Detox time! I actually had a pretty low key new year’s eve, but there was still champagne (and pizza) involved, so needless to say I’m still recovering. That’s one of the worst parts about getting older in my opinion; multiple day hangovers.
I’m flying out of the gate in 2014 with a ridiculous amount of new projects on my plate right from the get go. Multiple day hangovers have no place in my busy schedule, so I made this winter vegetable stew with mint pesto to chase away any lingering junk in my system, and to fuel my long days.
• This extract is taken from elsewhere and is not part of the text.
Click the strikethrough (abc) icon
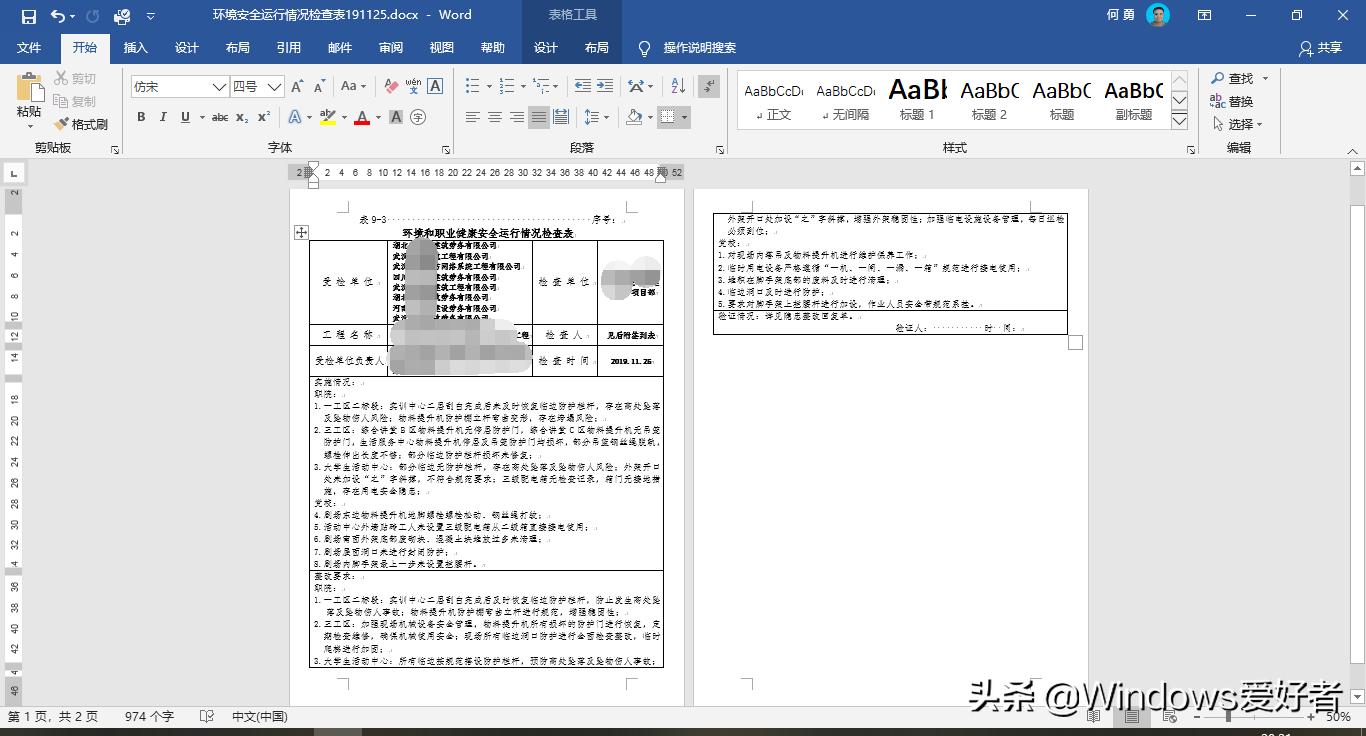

I get protein from the beans, fiber from the veggies, and carbs from the potatoes. Talk about well balanced! What are your go-to detox/refuel recipes?
Happy New Year everyone. Let’s do this!
Fall Vegetable Stew with Mint Pesto
Best fall soup recipe. When it's cold, this vegetable stew with mint pesto will warm you up.
- 8 cups water
- 1 1/2 cups chopped seeded tomato
- 1 cup chopped onion
- 1 cup chopped parsnip
- 1 cup chopped leek
- 1/2 cup chopped carrot
- 1/2 cup chopped red potatoes about 2 medium
- 1 1/2 teaspoons kosher salt
- 1 teaspoon freshly ground black pepper
- 4 thyme sprigs
- 2 15-ounce cans unsalted cannellini beans, rinsed and drained
- 2 cups 1/2-inch cut green beans (about 1/2 pound)
- 1/4 cup extra-virgin olive oil
- 4 garlic cloves chopped
- 2 ounces vegetarian Parmesan cheese grated (about 1/2 cup)
- 1 1/2 ounces mint leaves about 2 cups
- 1 ounce basil leaves about 2 cups
Combine first 11 ingredients in a large saucepan over medium-high heat; bring to a boil. Reduce heat, and simmer 20 minutes. Stir in green beans; cook 10 minutes or until tender.
Combine oil and remaining ingredients in a food processor; process until smooth. Ladle 1 3/4 cups soup into each of 8 bowls; top each serving with 1 1/2 tablespoons pesto. Serve immediately.